El forense clavó la mirada en Jude y, tras una pausa, continuó:
—Y todo comenzó con Hayflick. Él fue quien le puso el cascabel al gato del envejecimiento. Él hizo la pregunta clave: ¿por qué se produce el envejecimiento? ¿Se debe a que las células individuales se agotan y llegan a incapacitar todo el organismo humano? ¿O se produce porque algún deterioro relacionado con la edad que se produce en alguna parte del organismo hace que las células se agoten? ¿Cuándo pierde un ejército una batalla decisiva? ¿Cuando son tantas las bajas que los soldados que quedan ya no pueden mantener el terreno, o cuando un general comprende que sus tropas van a sufrir una derrota aplastante y da la orden de rendición? La metáfora, por cierto, es mía, no de Hayflick.
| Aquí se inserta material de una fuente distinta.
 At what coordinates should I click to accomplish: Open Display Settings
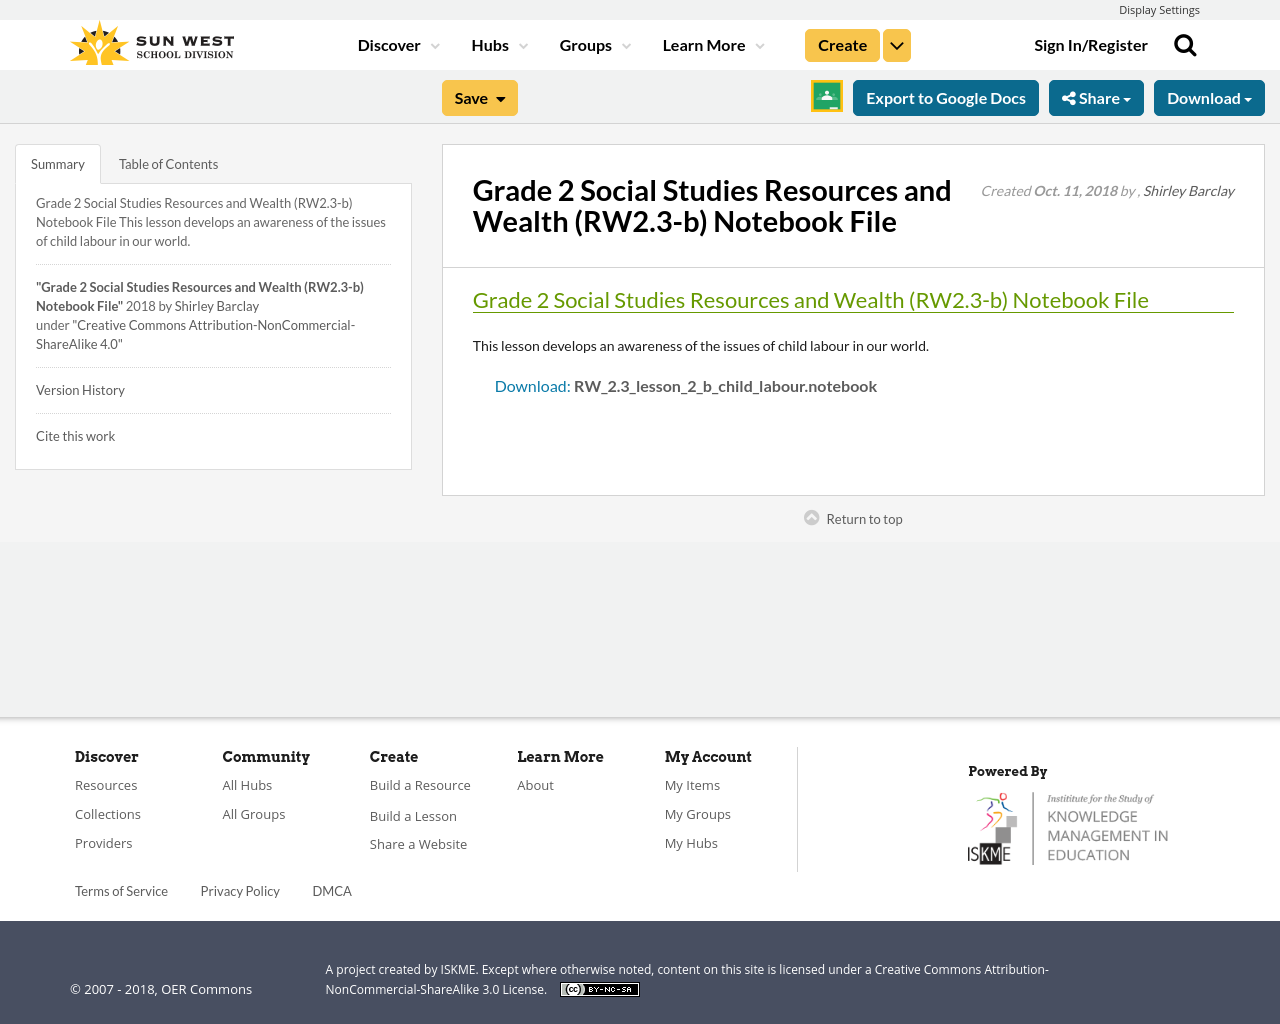[1159, 9]
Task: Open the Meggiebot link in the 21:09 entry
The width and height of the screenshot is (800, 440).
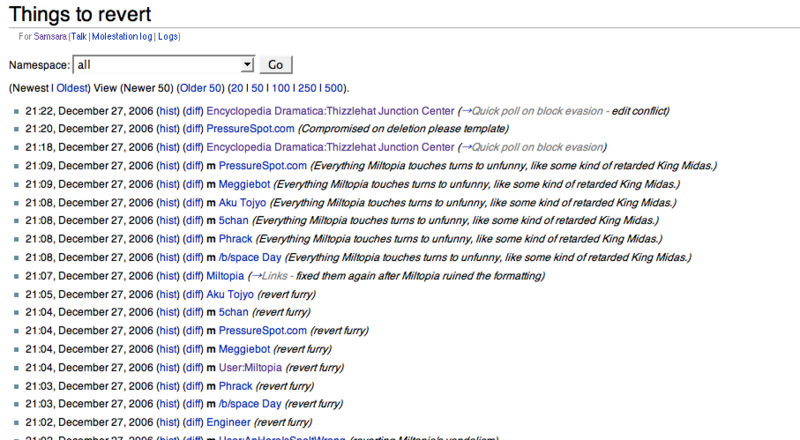Action: tap(244, 183)
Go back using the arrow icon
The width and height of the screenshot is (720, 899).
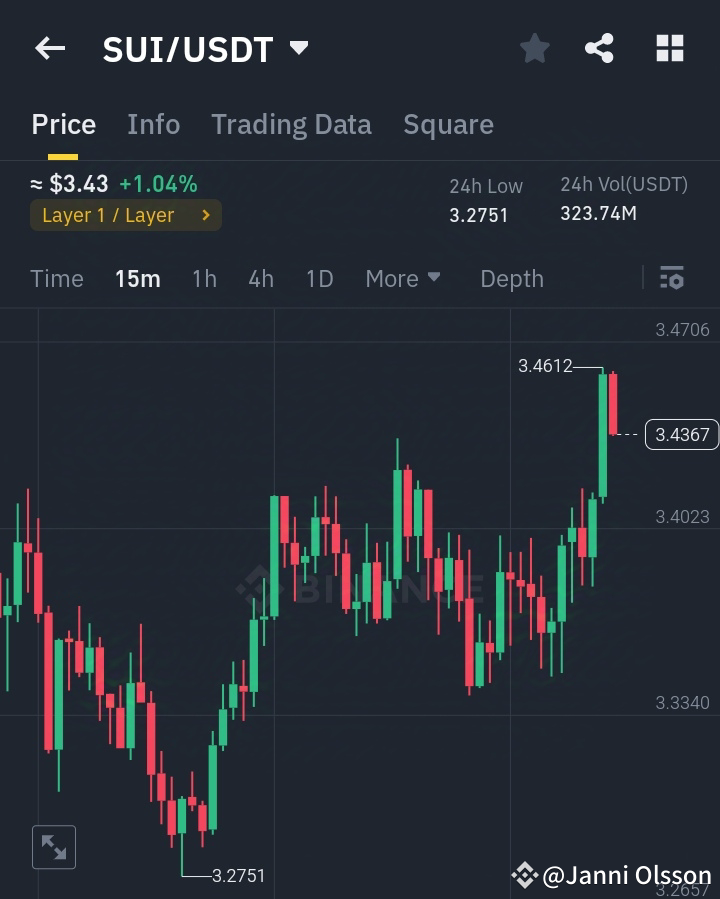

»Lo que Hayflick hizo fue realizar un experimento que, como todo los grandes experimentos, visto en retrospectiva parece muy sencillo. Colocó las células del feto en el disco Petri para ver cuánto vivían por su cuenta. No tenían que hacer nada, no tenían que efectuar ningún trabajo en beneficio de ningún organismo humano. Únicamente tenían que hacer lo que a las células les resulta natural hacer, dividirse y multiplicarse. Cosa que hicieron. Unas cincuenta veces. Y luego murieron. Después Hayflick repitió el experimento con células extraídas de una persona de setenta y cinco años. Antes de morir, las células también se dividieron, pero sólo veinte o treinta veces.